Werbung für Ausstellungen oder Aktionen im Haus, mit bunten Fahnen oder schlichten Plakaten - das ist für jedes bedeutsame Museum der Welt gängige Praxis. Die Frage ist nur, wie diese Hinweise auf die Kunst gestaltet sind. Braunfels erinnert an frühere Überlegungen für das unmittelbare Umfeld der Pinakothek der Moderne. Damals sollte das Fragment des Tors der ehemaligen Türkenkaserne aufgestockt werden, damit man hier großflächige Werbung anbringen hätte können. Dann ging es um eine digitale Anzeigentafel von etwa zehn Quadratmetern Größe, losgelöst vom Bauwerk der Pinakothek, unmittelbar an der Barerstraße. Doch diese Vorschläge wurden schließlich aus Kostengründen gestrichen.

Als entschiedener Gegner der nun exekutierten Fassadenlösung sieht sich Braunfels nicht alleine. Er habe Rechtsanwälte, Urheberrechts-Spezialisten und mehrere Generaldirektoren deutscher Museen konsultiert, berichtet der Architekt. Das Meinungsbild sei einhellig gewesen: Eine solche großflächige Plakatierung an den Fassaden der Pinakothek der Moderne dürfe nicht sein.

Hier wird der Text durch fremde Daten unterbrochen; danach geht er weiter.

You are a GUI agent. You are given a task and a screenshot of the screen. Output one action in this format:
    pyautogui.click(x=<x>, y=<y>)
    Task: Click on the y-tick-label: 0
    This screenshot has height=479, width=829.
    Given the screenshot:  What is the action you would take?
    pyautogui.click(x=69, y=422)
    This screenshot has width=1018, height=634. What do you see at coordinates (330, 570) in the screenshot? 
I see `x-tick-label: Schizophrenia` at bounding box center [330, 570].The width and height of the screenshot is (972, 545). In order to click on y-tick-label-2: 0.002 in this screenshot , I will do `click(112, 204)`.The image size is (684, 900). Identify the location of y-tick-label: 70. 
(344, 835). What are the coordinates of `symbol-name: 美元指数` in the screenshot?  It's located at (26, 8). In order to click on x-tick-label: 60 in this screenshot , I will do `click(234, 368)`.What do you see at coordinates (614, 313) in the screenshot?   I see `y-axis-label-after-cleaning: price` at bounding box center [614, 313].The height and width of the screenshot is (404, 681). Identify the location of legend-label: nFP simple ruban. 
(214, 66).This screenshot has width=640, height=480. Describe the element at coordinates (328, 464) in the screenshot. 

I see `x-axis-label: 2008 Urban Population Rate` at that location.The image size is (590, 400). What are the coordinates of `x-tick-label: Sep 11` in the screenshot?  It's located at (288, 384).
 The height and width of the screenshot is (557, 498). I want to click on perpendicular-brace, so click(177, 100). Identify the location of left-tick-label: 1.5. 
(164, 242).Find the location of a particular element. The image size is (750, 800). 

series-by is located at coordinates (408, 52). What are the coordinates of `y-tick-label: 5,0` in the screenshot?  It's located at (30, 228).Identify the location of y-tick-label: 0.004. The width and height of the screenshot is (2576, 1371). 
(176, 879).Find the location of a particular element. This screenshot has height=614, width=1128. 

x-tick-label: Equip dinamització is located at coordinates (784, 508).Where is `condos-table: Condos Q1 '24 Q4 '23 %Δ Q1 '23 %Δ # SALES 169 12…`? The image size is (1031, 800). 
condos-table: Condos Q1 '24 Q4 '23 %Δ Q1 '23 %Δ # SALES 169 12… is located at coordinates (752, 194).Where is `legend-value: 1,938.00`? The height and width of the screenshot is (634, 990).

Eine unnötige Aufregung, nichts weiter als ein Sturm im Wasserglas, sagt der Chef der Staatsgemäldesammlungen, Reinhold Baumstark. Braunfels' Urheberrecht sei nicht im geringsten tangiert - man habe dies bereits geprüft. Ein Eingriff in die Bausubstanz finde nicht statt.Bis Ende August würden die Semper-Plakate auf jeden Fall bleiben. Werbung an der Fassade sei zwar ein Ausnahmefall. Wenn man aber etwas hinhänge, dann mit "Takt und Geschmack" - und von den Themen her bestimmt nur streng auf die Inhalte der Pinakothek bezogen.

"Wir fallen jetzt nicht wie die Hunnen über das Gebäude her, das wir genauso intensiv lieben wie Herr Braunfels", meint Baumstark. Kein Trost für den Angesprochenen: "Die Sitten bei der Werbung im Stadtbild sind längst verroht."